# List of tasks
A: Print the passage of the Theragenics credit agreement announcement word for word, from "Theragenics Corporation TGX, a" to "previous credit agreement.".
B: In the Theragenics credit agreement announcement, what is the new interest rate on outstanding borrowings?
C: Continue the Theragenics credit agreement announcement from its last sentence.

Theragenics Corporation TGX, a medical device company serving the
surgical products and prostate cancer treatment markets, today announced that
it has entered into a Second Amended and Restated Credit Agreement with Wells
Fargo Bank, National Association. The new three year credit agreement, which
is unsecured, replaces the $30 million credit agreement with Wells Fargo that
was set to expire on October 31, 2012. Borrowings of $22 million that were
outstanding under the old credit agreement have been refinanced under the new
$40 million credit agreement. The interest rate on outstanding borrowings
under the new credit agreement has been reduced from LIBOR plus 2.25% to LIBOR
plus 1.75%. The financial covenants in the new credit agreement are
substantially similar to the previous credit agreement.
“Obtaining our new credit agreement is a significant accomplishment,” stated
M. Christine Jacobs, Chairman and Chief Executive Officer of Theragenics. “We
believe that the increase in the available credit and the lower interest rate,
in the current credit environment, is attributable to our strategy, our focus
on cash flows and the strength of our balance sheet. With this new credit
agreement in place we can continue to focus on our strategy of growth and
diversification.”

# Information shown
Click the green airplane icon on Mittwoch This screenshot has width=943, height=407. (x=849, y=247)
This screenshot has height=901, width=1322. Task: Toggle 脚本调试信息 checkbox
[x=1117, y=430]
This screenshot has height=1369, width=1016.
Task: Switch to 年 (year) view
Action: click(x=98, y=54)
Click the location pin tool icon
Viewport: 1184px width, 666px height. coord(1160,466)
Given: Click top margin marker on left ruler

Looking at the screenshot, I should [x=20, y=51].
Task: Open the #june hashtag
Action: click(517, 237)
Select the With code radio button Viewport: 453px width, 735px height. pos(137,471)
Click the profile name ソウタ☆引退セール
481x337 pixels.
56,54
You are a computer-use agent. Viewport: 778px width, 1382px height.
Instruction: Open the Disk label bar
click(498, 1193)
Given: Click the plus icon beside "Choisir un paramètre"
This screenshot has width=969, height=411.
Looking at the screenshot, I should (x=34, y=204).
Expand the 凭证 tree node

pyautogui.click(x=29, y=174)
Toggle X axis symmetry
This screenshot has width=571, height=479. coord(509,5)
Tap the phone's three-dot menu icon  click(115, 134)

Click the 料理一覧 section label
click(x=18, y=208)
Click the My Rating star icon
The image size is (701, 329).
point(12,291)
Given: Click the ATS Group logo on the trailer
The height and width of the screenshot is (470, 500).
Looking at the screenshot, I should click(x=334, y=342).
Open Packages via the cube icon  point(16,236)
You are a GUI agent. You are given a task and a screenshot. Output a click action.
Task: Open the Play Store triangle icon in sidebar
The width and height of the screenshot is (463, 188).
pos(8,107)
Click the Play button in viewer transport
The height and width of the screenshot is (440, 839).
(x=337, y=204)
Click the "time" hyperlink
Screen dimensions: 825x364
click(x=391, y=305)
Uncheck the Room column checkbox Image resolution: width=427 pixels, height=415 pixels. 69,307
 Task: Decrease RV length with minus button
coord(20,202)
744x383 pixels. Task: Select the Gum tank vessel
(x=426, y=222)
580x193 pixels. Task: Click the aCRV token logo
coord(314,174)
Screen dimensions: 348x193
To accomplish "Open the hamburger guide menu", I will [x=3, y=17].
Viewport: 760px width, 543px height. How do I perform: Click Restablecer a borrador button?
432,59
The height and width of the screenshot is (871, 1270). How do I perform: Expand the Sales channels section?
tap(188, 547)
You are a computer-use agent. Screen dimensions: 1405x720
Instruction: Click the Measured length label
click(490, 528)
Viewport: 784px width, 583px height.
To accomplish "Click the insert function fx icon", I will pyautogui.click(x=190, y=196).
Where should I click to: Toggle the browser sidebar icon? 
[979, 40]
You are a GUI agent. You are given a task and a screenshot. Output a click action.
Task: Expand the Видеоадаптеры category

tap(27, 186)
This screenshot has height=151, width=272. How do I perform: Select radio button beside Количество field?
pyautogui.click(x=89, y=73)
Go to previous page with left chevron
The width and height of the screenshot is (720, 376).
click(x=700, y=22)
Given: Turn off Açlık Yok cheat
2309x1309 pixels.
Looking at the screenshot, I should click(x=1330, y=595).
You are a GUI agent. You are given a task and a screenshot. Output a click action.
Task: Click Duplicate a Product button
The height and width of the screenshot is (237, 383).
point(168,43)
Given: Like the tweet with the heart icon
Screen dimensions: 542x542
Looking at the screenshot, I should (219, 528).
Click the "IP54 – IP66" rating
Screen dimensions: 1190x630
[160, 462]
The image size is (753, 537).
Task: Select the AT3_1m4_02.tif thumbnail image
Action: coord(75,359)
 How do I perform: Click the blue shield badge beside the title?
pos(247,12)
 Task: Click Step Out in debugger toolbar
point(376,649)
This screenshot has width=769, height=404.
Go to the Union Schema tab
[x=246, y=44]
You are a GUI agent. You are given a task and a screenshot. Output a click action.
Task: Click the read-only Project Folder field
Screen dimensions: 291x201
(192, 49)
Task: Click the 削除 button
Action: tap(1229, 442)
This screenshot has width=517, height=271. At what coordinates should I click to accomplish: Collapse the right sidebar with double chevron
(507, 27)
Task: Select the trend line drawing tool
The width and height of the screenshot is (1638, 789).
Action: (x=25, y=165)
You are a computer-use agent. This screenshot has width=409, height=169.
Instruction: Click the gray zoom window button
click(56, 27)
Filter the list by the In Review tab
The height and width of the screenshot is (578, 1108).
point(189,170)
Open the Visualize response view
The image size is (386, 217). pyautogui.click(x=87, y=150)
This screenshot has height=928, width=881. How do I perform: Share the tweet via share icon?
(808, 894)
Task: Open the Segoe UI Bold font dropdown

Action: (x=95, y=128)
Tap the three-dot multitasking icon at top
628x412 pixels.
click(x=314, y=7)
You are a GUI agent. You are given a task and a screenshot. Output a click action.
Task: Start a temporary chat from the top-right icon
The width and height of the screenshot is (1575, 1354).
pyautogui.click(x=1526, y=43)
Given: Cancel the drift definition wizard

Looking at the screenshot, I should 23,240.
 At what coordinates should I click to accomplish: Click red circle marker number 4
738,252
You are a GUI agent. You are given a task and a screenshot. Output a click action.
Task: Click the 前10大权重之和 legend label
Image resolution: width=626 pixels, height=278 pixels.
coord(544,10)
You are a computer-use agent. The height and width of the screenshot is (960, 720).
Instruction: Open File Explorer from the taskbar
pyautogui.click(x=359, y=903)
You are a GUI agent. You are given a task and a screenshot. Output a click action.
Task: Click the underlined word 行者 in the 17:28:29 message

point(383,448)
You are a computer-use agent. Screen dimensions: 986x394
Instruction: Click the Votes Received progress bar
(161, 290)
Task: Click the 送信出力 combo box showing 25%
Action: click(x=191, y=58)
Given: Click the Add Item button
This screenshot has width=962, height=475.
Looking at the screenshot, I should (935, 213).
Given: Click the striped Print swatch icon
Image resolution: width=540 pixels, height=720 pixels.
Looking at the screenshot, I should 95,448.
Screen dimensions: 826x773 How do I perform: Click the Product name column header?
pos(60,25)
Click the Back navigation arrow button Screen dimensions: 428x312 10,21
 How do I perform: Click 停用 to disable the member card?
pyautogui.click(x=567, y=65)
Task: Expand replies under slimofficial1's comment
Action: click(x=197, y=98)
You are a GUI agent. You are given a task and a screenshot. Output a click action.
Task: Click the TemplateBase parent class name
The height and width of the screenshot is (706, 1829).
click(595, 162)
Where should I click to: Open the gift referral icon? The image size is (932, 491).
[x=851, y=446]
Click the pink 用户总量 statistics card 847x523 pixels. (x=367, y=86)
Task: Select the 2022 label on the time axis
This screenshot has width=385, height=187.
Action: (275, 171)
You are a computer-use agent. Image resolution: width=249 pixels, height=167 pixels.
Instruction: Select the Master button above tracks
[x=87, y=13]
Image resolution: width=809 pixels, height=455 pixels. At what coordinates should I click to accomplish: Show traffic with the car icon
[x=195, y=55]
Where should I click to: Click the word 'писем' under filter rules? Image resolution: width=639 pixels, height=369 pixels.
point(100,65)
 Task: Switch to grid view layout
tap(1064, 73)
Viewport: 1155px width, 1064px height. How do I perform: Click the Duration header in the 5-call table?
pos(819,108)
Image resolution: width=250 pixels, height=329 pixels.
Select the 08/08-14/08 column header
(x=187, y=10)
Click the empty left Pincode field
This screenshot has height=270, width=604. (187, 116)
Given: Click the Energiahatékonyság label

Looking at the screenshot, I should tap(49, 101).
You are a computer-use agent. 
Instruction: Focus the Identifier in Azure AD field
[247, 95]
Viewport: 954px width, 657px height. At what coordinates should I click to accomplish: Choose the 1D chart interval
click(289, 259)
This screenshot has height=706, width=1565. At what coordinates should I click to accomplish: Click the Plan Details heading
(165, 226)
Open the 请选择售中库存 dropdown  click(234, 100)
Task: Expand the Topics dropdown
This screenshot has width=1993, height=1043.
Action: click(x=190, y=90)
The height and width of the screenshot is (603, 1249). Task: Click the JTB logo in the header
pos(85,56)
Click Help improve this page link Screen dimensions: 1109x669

# Responses in order
A:
Theragenics Corporation TGX, a medical device company serving the
surgical products and prostate cancer treatment markets, today announced that
it has entered into a Second Amended and Restated Credit Agreement with Wells
Fargo Bank, National Association. The new three year credit agreement, which
is unsecured, replaces the $30 million credit agreement with Wells Fargo that
was set to expire on October 31, 2012. Borrowings of $22 million that were
outstanding under the old credit agreement have been refinanced under the new
$40 million credit agreement. The interest rate on outstanding borrowings
under the new credit agreement has been reduced from LIBOR plus 2.25% to LIBOR
plus 1.75%. The financial covenants in the new credit agreement are
substantially similar to the previous credit agreement.

B: LIBOR plus 1.75%

C:
Under the new amended and restated credit agreement, the $40 million revolving
line of credit matures on October 10, 2015, with interest payable at LIBOR
plus 1.75%. $22 million in revolving loans are currently outstanding under
this revolving line of credit. The new credit agreement is unsecured but
provides for a lien to be established on substantially all assets of the
Company if certain events of default occur. Provisions of the new credit
facility require the Company to maintain a minimum cash and investment
balance, as defined in the agreement, of $10 million. The terms also require
the maintenance of certain minimum financial covenants, including a minimum
fixed charge coverage ratio and a maximum debt to tangible net worth.